#### Records for this task ####

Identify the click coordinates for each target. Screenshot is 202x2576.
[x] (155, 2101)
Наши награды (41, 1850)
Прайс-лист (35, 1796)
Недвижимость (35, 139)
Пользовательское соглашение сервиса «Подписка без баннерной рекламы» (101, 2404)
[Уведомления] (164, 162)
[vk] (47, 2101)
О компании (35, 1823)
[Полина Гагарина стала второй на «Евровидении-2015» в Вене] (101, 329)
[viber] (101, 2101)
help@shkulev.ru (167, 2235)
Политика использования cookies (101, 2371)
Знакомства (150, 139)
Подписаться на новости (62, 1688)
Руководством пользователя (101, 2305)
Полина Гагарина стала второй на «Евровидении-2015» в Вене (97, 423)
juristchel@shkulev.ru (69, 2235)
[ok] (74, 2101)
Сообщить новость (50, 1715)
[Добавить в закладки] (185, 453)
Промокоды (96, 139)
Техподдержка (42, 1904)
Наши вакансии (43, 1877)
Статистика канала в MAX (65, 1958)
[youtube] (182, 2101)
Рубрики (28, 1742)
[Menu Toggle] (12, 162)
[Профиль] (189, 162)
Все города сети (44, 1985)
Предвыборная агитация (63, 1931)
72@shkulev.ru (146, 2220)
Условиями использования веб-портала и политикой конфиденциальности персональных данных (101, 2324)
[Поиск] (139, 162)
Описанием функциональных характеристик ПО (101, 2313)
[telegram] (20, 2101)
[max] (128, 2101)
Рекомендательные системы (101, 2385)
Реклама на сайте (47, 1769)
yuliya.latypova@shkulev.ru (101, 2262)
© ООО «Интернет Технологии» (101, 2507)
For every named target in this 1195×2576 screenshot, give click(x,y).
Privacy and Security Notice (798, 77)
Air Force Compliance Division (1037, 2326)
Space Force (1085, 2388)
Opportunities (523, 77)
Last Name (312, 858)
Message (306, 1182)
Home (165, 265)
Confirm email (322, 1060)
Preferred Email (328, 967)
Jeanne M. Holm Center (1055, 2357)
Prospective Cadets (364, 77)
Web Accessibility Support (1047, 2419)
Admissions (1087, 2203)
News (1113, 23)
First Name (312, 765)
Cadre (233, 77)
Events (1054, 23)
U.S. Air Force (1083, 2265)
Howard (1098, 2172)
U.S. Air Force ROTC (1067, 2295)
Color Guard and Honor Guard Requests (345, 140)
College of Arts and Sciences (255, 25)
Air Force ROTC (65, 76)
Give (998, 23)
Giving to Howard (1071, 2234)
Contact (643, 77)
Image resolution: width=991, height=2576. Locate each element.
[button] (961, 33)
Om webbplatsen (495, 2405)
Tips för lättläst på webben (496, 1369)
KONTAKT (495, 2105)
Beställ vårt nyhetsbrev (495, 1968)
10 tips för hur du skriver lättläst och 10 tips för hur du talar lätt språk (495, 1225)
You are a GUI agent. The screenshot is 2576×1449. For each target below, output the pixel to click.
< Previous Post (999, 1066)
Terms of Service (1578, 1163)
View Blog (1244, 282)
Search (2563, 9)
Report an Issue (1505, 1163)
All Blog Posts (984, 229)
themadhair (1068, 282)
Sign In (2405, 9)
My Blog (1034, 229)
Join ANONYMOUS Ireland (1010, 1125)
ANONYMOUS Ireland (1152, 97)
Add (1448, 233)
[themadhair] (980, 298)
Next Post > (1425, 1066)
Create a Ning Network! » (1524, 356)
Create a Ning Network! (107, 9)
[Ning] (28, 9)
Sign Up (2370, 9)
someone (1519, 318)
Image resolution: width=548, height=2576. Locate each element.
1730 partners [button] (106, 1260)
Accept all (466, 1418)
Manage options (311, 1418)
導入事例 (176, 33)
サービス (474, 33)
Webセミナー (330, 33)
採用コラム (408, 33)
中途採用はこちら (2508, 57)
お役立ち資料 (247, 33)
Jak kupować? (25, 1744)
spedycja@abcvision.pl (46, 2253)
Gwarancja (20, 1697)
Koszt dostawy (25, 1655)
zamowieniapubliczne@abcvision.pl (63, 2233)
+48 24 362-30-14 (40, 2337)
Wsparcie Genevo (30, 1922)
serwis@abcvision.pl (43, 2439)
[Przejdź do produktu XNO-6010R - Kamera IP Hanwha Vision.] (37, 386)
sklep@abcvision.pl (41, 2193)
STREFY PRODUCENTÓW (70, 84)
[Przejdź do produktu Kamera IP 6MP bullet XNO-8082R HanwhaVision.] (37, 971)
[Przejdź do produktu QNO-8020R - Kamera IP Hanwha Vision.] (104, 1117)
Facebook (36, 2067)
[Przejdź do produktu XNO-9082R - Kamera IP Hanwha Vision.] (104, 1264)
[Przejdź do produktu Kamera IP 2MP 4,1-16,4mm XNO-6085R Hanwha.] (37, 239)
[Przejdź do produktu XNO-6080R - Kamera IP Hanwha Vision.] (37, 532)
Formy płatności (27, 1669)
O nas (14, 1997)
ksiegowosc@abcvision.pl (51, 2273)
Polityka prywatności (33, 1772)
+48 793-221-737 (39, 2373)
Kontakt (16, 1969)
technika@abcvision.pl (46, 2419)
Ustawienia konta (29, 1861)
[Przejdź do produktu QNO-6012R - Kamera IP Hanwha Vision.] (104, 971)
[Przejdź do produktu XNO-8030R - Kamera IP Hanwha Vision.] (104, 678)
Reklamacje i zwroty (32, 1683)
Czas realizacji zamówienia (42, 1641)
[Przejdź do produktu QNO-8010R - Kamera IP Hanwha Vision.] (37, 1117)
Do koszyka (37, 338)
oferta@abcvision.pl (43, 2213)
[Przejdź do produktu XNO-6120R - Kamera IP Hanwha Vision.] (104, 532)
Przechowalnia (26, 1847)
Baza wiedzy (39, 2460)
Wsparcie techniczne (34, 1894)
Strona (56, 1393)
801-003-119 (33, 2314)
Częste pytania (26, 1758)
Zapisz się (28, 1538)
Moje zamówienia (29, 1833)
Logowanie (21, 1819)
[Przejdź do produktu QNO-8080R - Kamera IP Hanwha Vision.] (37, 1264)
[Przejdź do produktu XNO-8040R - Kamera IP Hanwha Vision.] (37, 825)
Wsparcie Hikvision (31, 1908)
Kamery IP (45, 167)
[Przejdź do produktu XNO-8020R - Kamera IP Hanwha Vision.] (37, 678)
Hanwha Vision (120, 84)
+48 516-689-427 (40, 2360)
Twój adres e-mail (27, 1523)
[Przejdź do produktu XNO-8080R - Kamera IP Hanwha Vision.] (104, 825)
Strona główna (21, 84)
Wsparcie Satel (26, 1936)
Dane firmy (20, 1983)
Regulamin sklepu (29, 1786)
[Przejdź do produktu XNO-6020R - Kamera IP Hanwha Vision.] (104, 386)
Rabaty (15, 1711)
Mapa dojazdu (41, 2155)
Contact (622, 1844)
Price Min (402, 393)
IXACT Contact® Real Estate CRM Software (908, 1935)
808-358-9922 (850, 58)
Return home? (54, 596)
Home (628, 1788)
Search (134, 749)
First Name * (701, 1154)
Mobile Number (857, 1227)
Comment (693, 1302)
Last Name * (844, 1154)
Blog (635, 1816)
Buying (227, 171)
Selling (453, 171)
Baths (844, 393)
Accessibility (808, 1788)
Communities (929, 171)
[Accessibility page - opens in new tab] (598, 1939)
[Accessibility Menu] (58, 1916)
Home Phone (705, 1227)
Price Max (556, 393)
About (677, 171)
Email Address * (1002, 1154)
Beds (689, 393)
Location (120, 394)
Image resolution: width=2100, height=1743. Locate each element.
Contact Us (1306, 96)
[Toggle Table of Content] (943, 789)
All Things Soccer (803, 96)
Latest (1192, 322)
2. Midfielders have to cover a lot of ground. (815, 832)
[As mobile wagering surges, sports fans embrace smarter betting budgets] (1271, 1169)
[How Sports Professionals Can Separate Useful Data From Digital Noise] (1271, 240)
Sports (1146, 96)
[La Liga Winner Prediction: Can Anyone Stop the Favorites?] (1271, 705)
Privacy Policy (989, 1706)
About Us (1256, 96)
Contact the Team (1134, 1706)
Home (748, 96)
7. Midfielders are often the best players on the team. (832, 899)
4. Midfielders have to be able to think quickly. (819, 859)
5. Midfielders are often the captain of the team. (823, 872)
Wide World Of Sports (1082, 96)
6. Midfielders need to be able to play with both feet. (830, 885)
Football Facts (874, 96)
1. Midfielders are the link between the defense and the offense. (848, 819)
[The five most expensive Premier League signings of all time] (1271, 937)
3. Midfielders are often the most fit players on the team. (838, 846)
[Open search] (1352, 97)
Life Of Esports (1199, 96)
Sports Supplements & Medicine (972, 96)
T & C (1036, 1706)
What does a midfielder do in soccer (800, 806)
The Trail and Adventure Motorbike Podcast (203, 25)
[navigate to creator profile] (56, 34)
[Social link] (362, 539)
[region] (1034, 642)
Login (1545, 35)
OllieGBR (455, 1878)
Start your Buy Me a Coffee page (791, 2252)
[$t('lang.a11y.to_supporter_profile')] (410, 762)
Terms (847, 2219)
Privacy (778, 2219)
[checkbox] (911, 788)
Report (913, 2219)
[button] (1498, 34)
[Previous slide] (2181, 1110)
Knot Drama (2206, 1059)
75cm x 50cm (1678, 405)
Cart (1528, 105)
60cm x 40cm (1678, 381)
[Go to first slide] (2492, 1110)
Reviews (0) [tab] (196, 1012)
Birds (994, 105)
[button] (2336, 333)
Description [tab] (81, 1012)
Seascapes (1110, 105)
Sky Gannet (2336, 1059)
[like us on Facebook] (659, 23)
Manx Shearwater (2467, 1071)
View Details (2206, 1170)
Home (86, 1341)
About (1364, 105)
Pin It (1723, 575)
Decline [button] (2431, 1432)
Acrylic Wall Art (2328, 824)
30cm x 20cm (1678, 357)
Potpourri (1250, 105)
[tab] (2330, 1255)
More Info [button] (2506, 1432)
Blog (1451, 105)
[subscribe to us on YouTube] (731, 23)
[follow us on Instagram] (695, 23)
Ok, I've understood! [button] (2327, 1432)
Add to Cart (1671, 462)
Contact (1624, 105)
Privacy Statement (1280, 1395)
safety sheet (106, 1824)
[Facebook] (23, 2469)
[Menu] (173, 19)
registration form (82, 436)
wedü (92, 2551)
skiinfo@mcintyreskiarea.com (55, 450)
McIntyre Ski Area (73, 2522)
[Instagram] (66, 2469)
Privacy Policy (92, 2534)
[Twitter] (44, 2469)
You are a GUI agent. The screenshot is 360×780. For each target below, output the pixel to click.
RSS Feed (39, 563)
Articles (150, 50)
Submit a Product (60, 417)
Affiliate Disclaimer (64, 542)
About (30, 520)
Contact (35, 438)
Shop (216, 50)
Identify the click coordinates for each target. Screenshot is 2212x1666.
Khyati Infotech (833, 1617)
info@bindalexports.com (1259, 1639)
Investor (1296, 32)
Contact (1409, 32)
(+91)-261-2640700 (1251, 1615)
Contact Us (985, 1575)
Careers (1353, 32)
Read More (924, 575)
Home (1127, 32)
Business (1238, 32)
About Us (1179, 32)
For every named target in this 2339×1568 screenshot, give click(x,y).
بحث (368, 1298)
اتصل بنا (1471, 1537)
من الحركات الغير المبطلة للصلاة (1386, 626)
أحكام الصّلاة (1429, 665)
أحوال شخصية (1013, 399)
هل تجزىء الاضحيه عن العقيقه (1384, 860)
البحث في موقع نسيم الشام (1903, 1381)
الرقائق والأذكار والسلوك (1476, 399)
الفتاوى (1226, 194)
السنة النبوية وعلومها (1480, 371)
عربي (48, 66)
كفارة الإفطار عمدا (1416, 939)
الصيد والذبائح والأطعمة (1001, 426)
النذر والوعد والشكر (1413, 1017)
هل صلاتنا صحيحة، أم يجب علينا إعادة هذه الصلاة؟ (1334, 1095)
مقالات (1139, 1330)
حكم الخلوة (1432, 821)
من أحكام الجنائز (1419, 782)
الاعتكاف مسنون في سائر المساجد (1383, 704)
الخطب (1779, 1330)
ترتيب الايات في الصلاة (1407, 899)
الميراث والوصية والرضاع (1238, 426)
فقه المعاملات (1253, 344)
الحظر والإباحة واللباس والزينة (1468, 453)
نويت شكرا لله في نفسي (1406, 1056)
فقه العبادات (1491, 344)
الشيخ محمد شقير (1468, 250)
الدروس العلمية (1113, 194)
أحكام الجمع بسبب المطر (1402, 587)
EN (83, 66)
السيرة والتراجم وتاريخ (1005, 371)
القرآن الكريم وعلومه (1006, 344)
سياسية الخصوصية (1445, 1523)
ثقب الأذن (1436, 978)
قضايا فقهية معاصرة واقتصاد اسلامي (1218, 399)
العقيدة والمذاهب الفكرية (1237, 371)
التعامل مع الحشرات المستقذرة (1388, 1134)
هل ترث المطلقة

####

Work request
Reproduce, word for word and in full, only the lines above that start at the line with "[subscribe to us on YouTube] (731, 23)" and run through the line with "Shop (216, 50)", both ends included.

Answer to this task
[subscribe to us on YouTube] (731, 23)
[follow us on Instagram] (695, 23)
Ok, I've understood! [button] (2327, 1432)
Add to Cart (1671, 462)
Contact (1624, 105)
Privacy Statement (1280, 1395)
safety sheet (106, 1824)
[Facebook] (23, 2469)
[Menu] (173, 19)
registration form (82, 436)
wedü (92, 2551)
skiinfo@mcintyreskiarea.com (55, 450)
McIntyre Ski Area (73, 2522)
[Instagram] (66, 2469)
Privacy Policy (92, 2534)
[Twitter] (44, 2469)
You are a GUI agent. The screenshot is 360×780. For each target below, output the pixel to click.
RSS Feed (39, 563)
Articles (150, 50)
Submit a Product (60, 417)
Affiliate Disclaimer (64, 542)
About (30, 520)
Contact (35, 438)
Shop (216, 50)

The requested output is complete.